Metin bölümü.
----
Antalya Ticaret ve Sanayi Odası Ağustos ayı Meclis toplantısı gerçekleşti. Meclis Başkanı Ahmet Öztürk başkanlığındaki meclise ATSO Başkanı Yusuf Hacısüleyman, yönetim kurulu ve meclis üyeleri katıldı. İçinde bulunulan yaz aylarında, ülkemizde baş gösteren ve hızla yayılan orman yangınlarından etkilenen tüm vatandaşlarımıza geçmiş olsun dilekleriyle konuşmasına başlayan Başkan Yusuf Hacısüleyman Geçtiğimiz günlerde 13. Grup (Kâğıt ve Matbaacılık) Meslek Komitesi Başkan Yardımcısı Serdar Uçan’ın fabrikasında da meydana gelen yangından dolayı bu zor süreçte yanlarında olduklarını belirtti.
----
Görev yönergesi. ATSO'nun Ağustos ayı meclis toplantısını anlatan metni, son cümlesinden sonra devam ettirin. Aşağıdaki satırların yukarıdaki metinle hiçbir bağlantısı yoktur.

Sağlanan bilgiler.
----
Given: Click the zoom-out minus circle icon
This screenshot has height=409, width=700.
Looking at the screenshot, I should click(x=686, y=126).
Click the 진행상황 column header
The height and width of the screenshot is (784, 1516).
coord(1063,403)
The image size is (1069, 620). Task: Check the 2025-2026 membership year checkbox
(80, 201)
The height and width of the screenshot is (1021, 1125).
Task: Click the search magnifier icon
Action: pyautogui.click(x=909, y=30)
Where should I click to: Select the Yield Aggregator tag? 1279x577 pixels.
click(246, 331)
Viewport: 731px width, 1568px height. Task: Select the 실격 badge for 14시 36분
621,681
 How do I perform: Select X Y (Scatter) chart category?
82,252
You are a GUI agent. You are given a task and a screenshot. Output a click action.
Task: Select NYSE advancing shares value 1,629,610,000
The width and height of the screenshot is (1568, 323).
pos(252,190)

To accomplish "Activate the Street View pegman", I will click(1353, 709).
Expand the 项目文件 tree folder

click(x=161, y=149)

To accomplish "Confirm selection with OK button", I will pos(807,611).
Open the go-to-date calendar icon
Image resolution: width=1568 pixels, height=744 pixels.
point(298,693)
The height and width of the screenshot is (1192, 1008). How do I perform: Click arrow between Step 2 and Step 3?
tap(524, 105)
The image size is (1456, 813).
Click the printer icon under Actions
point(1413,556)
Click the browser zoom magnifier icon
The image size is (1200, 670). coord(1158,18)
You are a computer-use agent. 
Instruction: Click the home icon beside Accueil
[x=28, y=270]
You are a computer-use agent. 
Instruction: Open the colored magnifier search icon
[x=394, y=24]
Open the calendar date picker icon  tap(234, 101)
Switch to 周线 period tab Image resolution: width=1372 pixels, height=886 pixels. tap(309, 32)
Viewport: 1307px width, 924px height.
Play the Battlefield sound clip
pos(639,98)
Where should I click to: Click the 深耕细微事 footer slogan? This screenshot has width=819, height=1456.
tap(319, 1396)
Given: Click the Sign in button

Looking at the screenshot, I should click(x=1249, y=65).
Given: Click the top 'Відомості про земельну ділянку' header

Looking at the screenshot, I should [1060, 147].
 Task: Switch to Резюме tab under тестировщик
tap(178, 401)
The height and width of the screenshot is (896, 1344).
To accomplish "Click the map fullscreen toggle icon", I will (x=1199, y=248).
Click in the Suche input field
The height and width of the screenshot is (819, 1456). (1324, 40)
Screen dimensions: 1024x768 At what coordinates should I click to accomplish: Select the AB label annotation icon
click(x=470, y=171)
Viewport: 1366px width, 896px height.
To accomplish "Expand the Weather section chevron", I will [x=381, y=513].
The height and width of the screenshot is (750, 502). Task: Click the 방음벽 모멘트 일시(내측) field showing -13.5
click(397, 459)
----
Görev yanıtı.
GÖSTERGELER BEKLEDİĞİMİZ GİBİ
Yılın son dört ayına girildiğini belirten Başkan Hacısüleyman: “Şu ana dek Türkiye’nin ekonomik göstergeleri büyük ölçüde beklediğimiz gibi seyrediyor. Ancak son aylarda üretim ve iç satışlarda firmalarımız oldukça zorlanmaya başladı. En büyük sorunumuz olan enflasyonun aşağı çekilmesi ülke olarak, birinci önceliğimiz olmakla birlikte, firmalarımızın da ayakta kalmasını, bu süreci minimum hasarla atlatmalarını istiyoruz. Mayıs ayında yüzde 75,5 ile zirve yapan enflasyon Haziran’da yüzde 71,6’ya, Temmuz’da ise yüzde 61,8’e düştü. Baz etkisiyle başlayan bu düşüşün birkaç ay daha devam etmesini bekliyoruz, ancak önemli olan baz etkisi ortadan kalktıktan sonra da enflasyonun gerilemeye devam etmesidir. Bunun için toplumun tüm kesimlerinin bu sürece inanması gerekiyor. Piyasa katılımcılarının 12 ay sonrası için TÜFE beklentisi yüzde 30 iken, reel sektör yüzde 55, hane halkı ise yüzde 72 oranında beklenti içinde. Bu kopukluk, tüm kesimlerin enflasyonun düşeceğine ikna edilmesini zorunlu kılıyor” dedi.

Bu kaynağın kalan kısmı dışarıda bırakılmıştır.